Gibt es bei Protestanten eine Sukzession?

nicht im kath. Sinne, das ein Nachfolger der Apostel Petrus, über den Glauben wacht und deshalb die Glauzbenshirten ernennt.
Bei uns werden die Landesbischöfe (als höchste geistliche Führer) von der Synode (als Repräsentativgremium für die jeweilige Kirche) gewählt. Die theol. Legitimation der Synode zu diesem Akt folgt aus dem Priestertum aller Gläubigen.
Das liegt der kath. kirche schwer im Magen.

Gibt es eine Protestantische „Weltkirche“?
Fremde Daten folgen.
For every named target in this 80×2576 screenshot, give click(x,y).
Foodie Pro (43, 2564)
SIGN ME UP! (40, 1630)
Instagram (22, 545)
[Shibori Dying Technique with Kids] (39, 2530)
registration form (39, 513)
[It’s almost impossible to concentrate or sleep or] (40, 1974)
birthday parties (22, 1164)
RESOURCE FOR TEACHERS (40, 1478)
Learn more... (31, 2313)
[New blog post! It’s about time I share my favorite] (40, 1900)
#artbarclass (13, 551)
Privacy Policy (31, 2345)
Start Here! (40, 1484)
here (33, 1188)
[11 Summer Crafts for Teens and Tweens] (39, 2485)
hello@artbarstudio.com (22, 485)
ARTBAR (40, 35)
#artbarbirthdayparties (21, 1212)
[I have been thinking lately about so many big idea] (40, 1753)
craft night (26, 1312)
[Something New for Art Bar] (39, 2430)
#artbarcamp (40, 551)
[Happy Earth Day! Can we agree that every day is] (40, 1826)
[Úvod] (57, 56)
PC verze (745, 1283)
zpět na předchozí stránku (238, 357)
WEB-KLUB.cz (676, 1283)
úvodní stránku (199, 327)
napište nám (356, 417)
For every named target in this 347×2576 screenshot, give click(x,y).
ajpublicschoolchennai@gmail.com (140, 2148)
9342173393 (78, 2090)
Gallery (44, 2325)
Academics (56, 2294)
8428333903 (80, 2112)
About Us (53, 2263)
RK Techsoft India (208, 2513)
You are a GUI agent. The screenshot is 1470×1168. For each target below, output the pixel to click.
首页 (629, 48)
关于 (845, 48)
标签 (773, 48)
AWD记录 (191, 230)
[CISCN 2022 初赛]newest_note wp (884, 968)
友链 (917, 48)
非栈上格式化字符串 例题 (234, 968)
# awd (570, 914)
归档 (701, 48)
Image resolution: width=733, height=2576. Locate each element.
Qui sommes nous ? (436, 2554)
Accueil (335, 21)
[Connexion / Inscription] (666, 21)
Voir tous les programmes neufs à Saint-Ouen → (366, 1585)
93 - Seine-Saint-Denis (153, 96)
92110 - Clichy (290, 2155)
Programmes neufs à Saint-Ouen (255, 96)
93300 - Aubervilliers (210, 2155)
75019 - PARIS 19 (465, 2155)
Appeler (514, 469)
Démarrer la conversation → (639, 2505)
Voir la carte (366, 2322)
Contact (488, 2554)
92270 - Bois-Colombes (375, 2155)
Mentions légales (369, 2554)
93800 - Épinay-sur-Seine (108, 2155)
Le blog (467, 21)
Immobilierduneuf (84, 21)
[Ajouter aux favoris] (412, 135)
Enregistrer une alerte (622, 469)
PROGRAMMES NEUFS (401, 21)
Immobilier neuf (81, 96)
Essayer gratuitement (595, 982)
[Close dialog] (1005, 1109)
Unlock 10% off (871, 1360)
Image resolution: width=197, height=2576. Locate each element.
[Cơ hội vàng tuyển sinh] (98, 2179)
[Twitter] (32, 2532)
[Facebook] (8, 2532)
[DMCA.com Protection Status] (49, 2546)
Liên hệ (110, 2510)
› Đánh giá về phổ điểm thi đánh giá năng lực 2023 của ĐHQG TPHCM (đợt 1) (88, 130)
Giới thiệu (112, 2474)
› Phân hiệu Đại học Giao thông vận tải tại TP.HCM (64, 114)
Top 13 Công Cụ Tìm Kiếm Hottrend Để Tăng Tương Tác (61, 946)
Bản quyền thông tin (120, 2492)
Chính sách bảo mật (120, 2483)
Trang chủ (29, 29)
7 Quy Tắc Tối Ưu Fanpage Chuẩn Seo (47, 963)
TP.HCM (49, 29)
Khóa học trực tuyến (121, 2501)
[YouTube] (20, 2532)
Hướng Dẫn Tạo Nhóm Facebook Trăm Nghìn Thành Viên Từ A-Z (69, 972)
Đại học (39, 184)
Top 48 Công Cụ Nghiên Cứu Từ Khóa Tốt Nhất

Es gibt einen Zusammenschluss der evangelischen Kirchen, der Name fällt mir momentan nicht ein. Aber das ist -im Gegensatz zur kath. Kirche- ein föderales Gebilde, d.h. man verständigt sich über Glaubensfragen, aber das tägliche (administrative) Geschäft ist Sache der Gliedkirchen.
Seit der Leonberger (?) Konkordie von 197? (hab gerade mein Gesangbuch nicht da), erkennen sich de facto alle evangel. Kirchen gegenseitig an, auch und gerade in Bezug auf die Sakramente. D.h. ich als ev-luth. empfange bei den Methodisten ein vollgültiges Abendmahl, wie auch meine Teilnahme an diesem Abendmahl die Handlung für die Methodisten nicht entheiligt.
Dies gilt natürlich umgekehrt auch.

Gibt es überhaupt DEN Protestantismus oder Untergliederungen
wie Reformierte, Lutheraner, Calvinbisten…, die das je
anders sehen?

Es gibt bei den verschiedenen ev. Kirchen verschieden Ansichten, aber wie oben ausgeführt, aktzeptiert man ganz offiziell die abweichenden Ansichten.

Tschuess marco.

Hallo

Was „Protestanten“ unter Kirche verstehen kann man nicht festlegen, da es in den protestantischen Kirchen (?) keine dogmatische Einheitsrichtung gibt.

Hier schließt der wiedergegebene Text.